**Provided information:**
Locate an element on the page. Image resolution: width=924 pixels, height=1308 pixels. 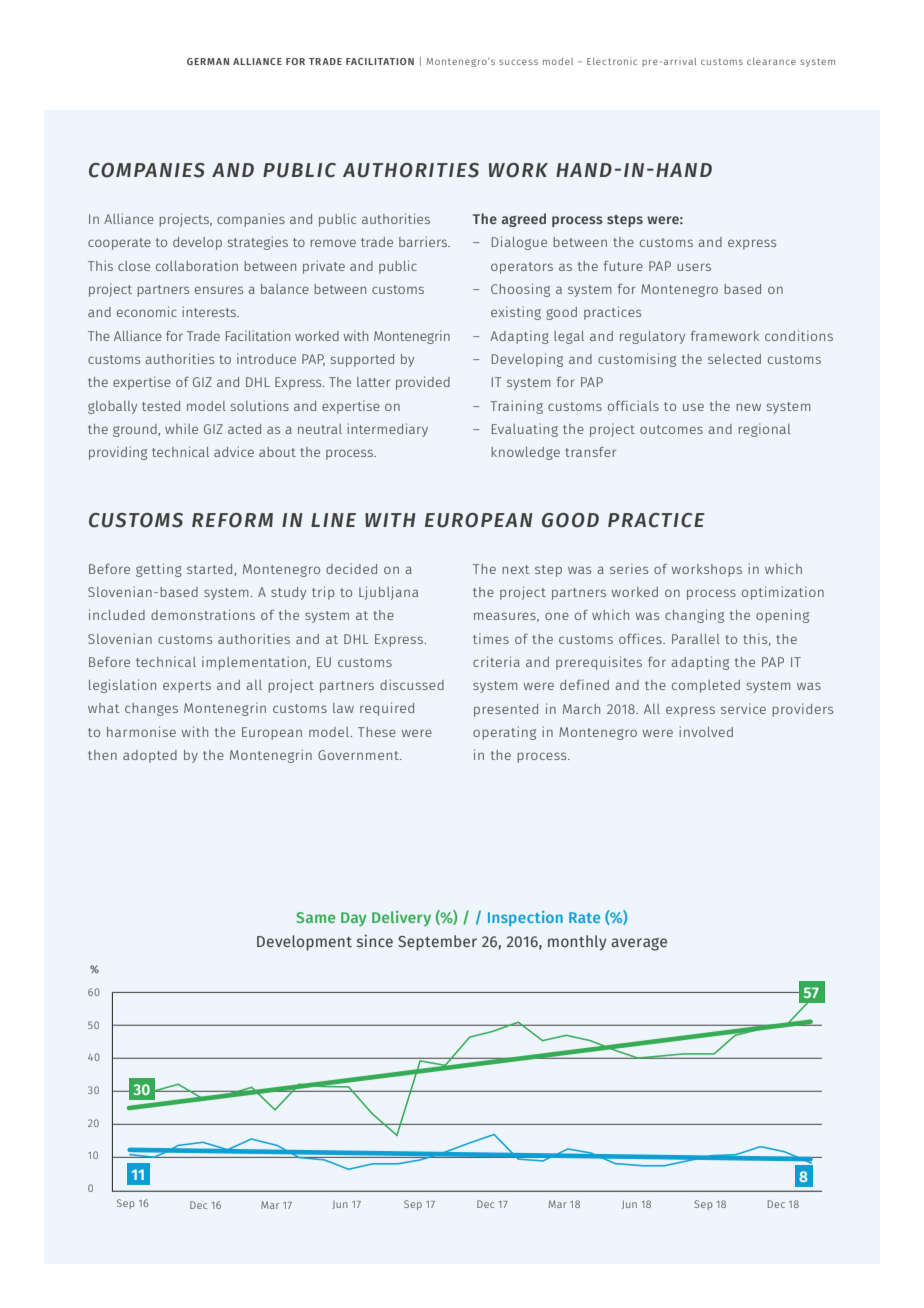
success is located at coordinates (518, 62).
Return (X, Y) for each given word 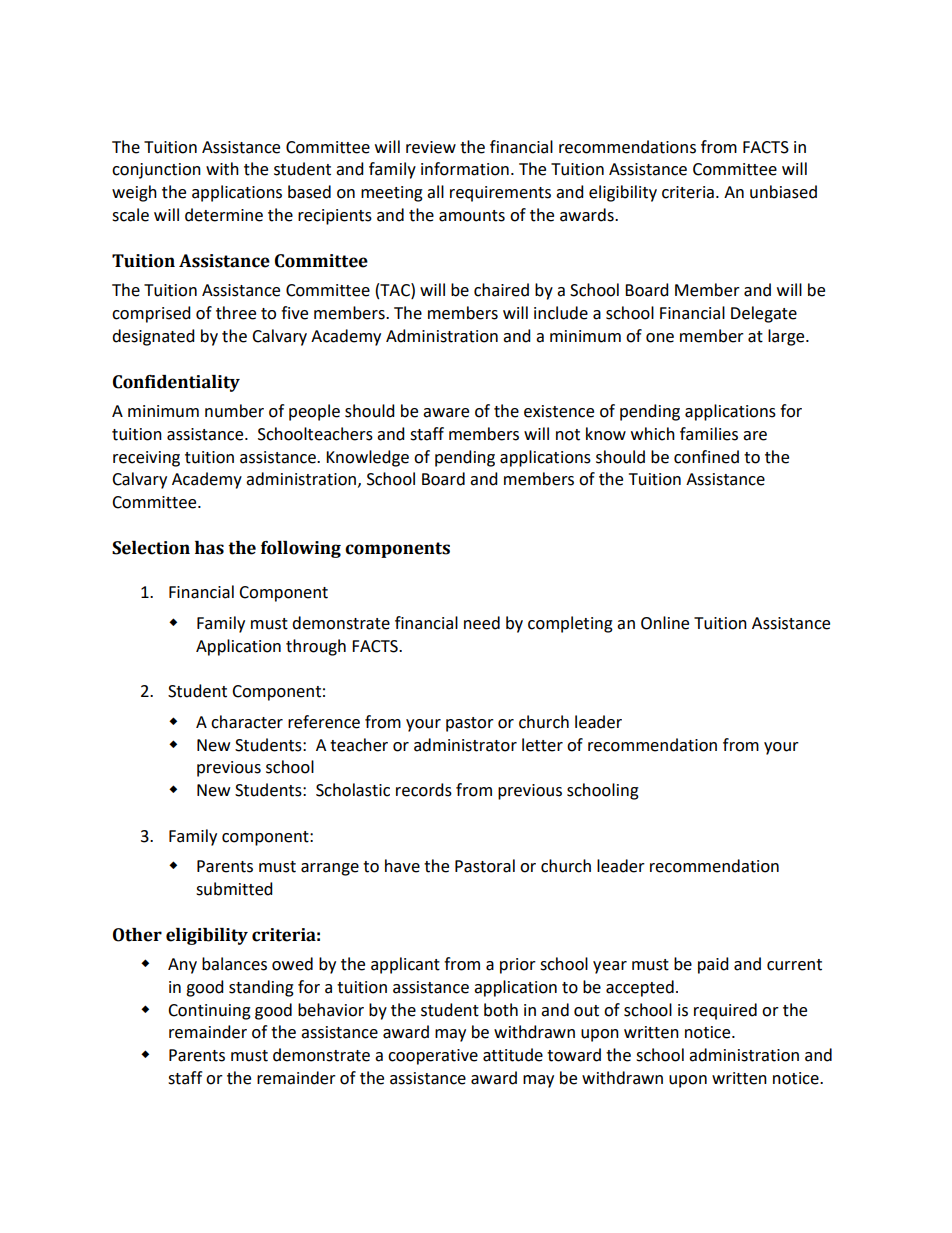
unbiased (783, 192)
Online (665, 623)
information (465, 169)
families (709, 434)
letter (542, 745)
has (209, 548)
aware (446, 413)
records (424, 790)
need (482, 623)
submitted (234, 889)
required (725, 1011)
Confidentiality (176, 383)
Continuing (209, 1012)
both (501, 1010)
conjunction (156, 171)
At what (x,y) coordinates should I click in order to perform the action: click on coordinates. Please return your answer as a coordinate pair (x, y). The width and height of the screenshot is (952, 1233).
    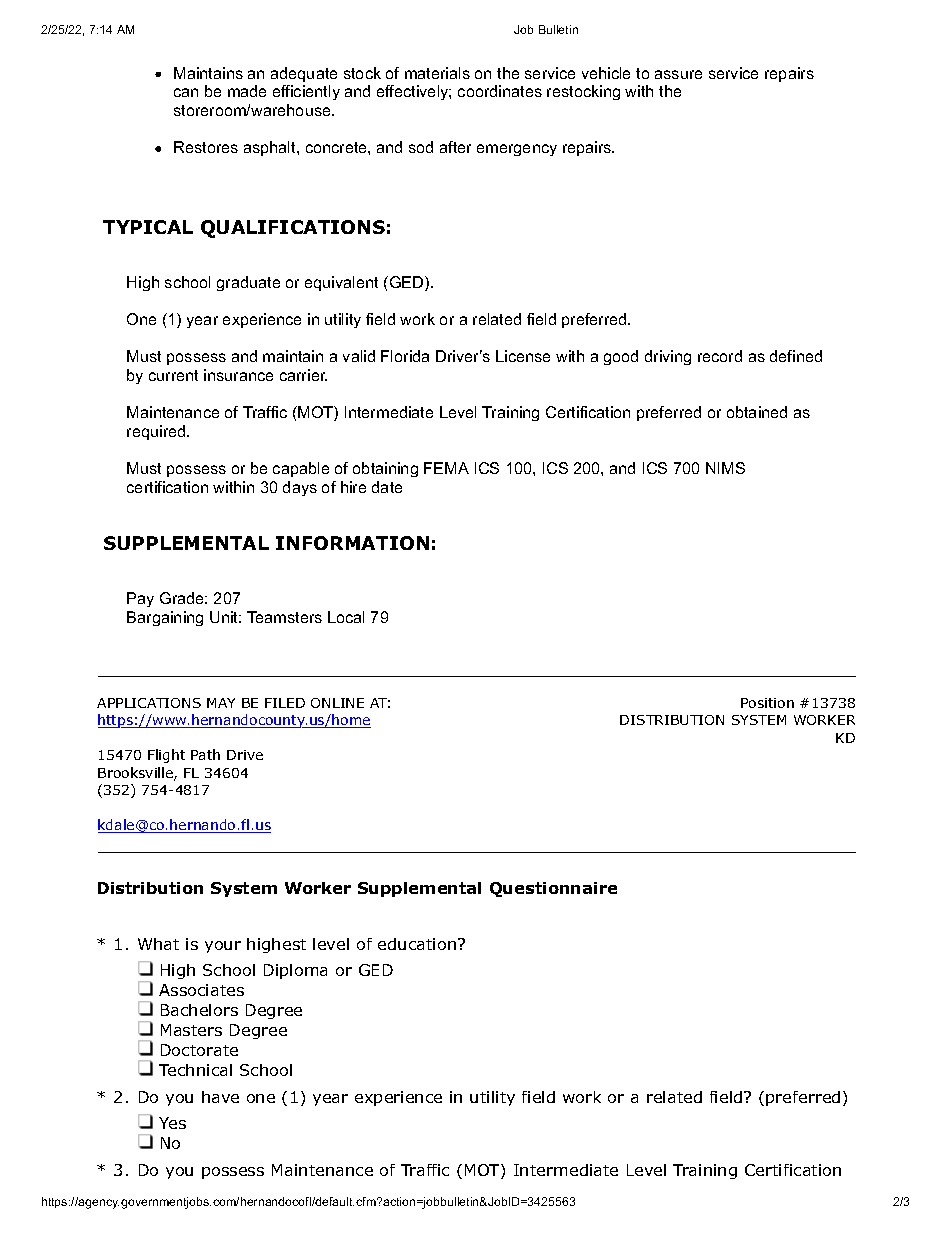
    Looking at the image, I should click on (500, 91).
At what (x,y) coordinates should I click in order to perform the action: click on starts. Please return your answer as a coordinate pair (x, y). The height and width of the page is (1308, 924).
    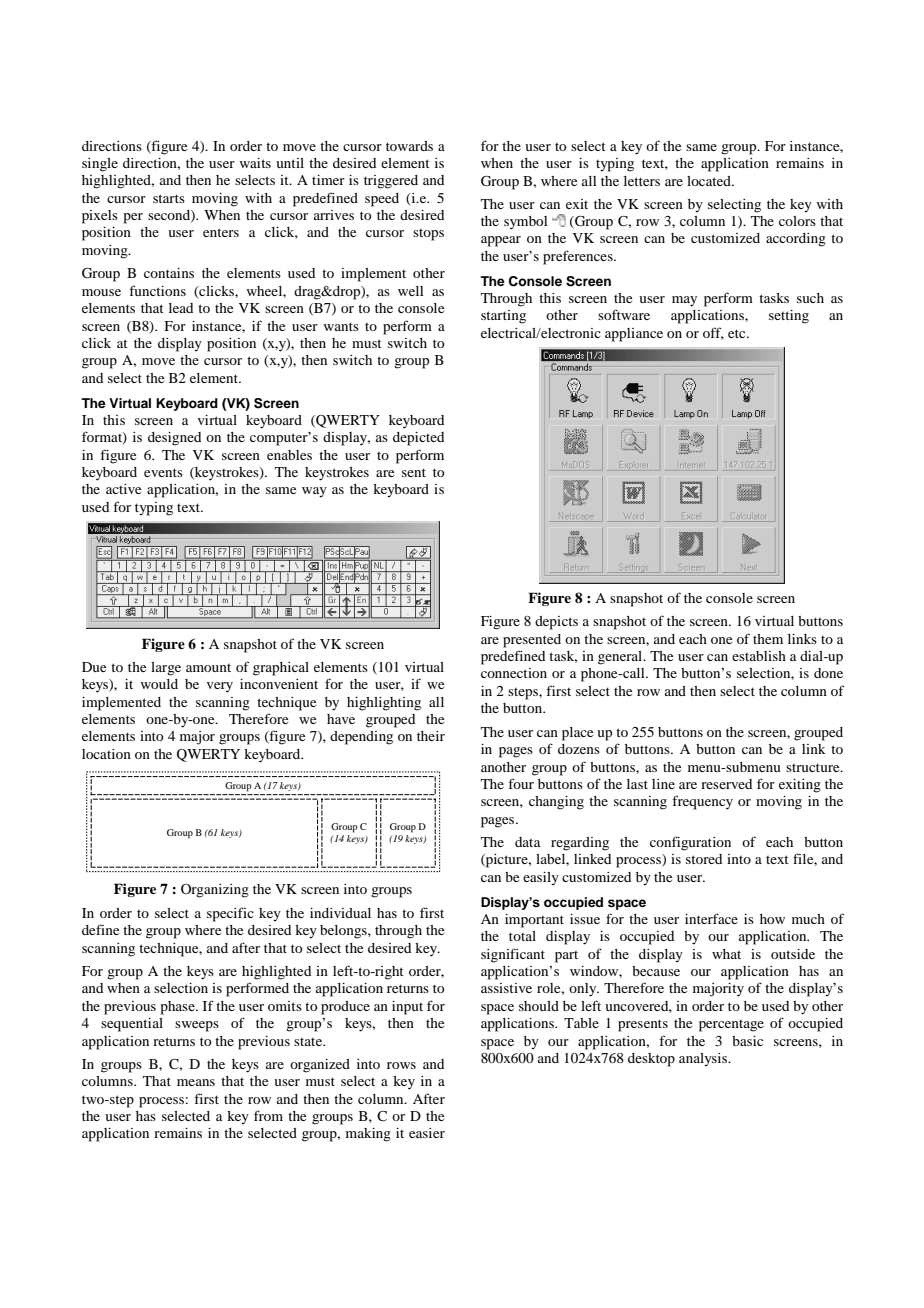
    Looking at the image, I should click on (169, 198).
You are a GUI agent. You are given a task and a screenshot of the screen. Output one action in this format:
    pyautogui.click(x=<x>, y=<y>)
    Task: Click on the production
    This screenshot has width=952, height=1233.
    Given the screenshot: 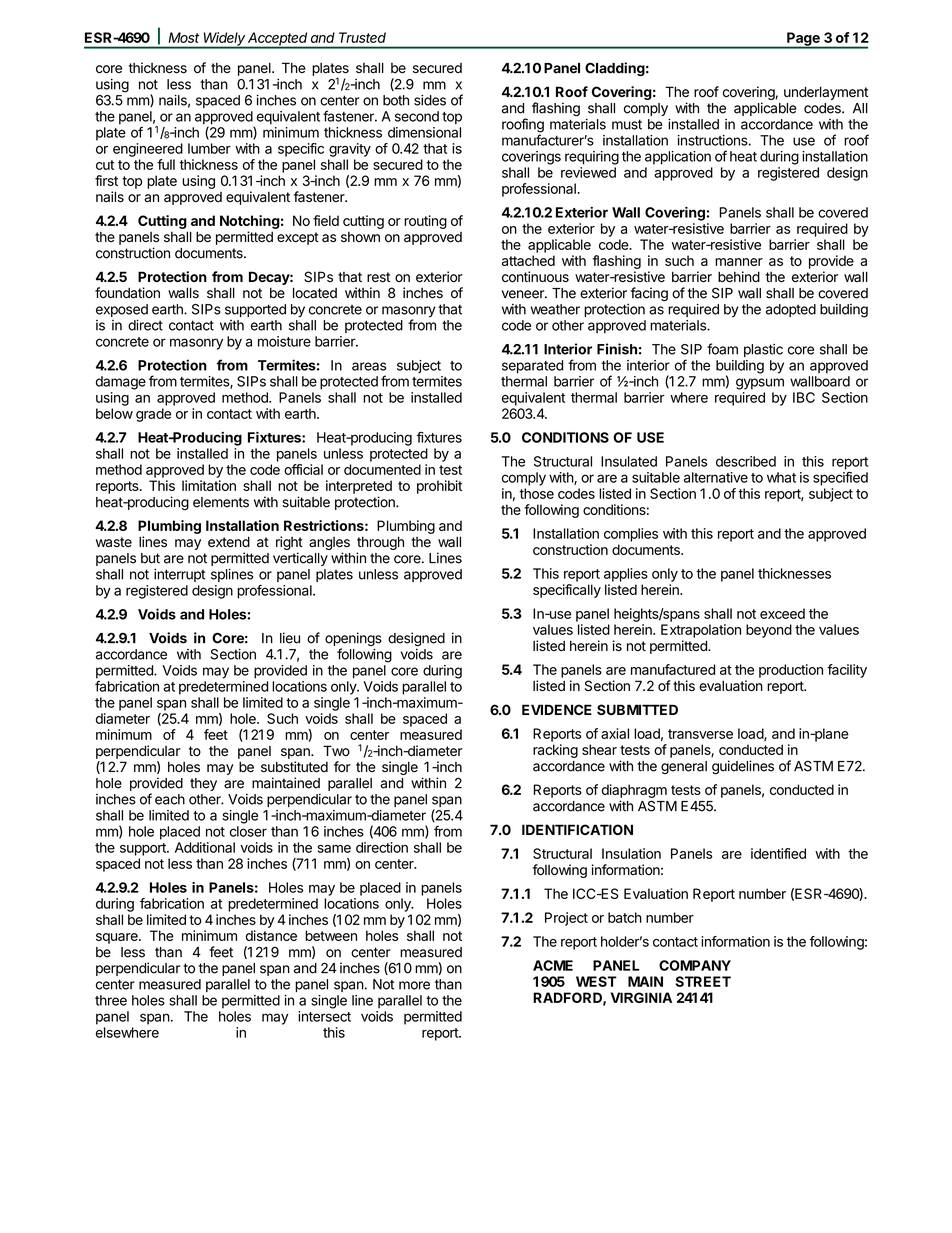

**The problem:**
Rewrite all of the data above as a JSON list of strings, with one string for each line and no blank lines. Leave the pictures out.

**Finished answer:**
[
  "Locate an element on the page. Image resolution: width=924 pixels, height=1308 pixels. ",
  "success is located at coordinates (518, 62).",
  "Return (X, Y) for each given word ",
  "unbiased (783, 192)",
  "Online (665, 623)",
  "information (465, 169)",
  "families (709, 434)",
  "letter (542, 745)",
  "has (209, 548)",
  "aware (446, 413)",
  "records (424, 790)",
  "need (482, 623)",
  "submitted (234, 889)",
  "required (725, 1011)",
  "Confidentiality (176, 383)",
  "Continuing (209, 1012)",
  "both (501, 1010)",
  "conjunction (156, 171)",
  "At what (x,y) coordinates should I click in order to perform the action: click on coordinates. Please return your answer as a coordinate pair (x, y). The width and height of the screenshot is (952, 1233).",
  "    Looking at the image, I should click on (500, 91).",
  "At what (x,y) coordinates should I click in order to perform the action: click on starts. Please return your answer as a coordinate pair (x, y). The height and width of the page is (1308, 924).",
  "    Looking at the image, I should click on (169, 198).",
  "You are a GUI agent. You are given a task and a screenshot of the screen. Output one action in this format:",
  "    pyautogui.click(x=<x>, y=<y>)",
  "    Task: Click on the production",
  "    This screenshot has width=952, height=1233.",
  "    Given the screenshot: "
]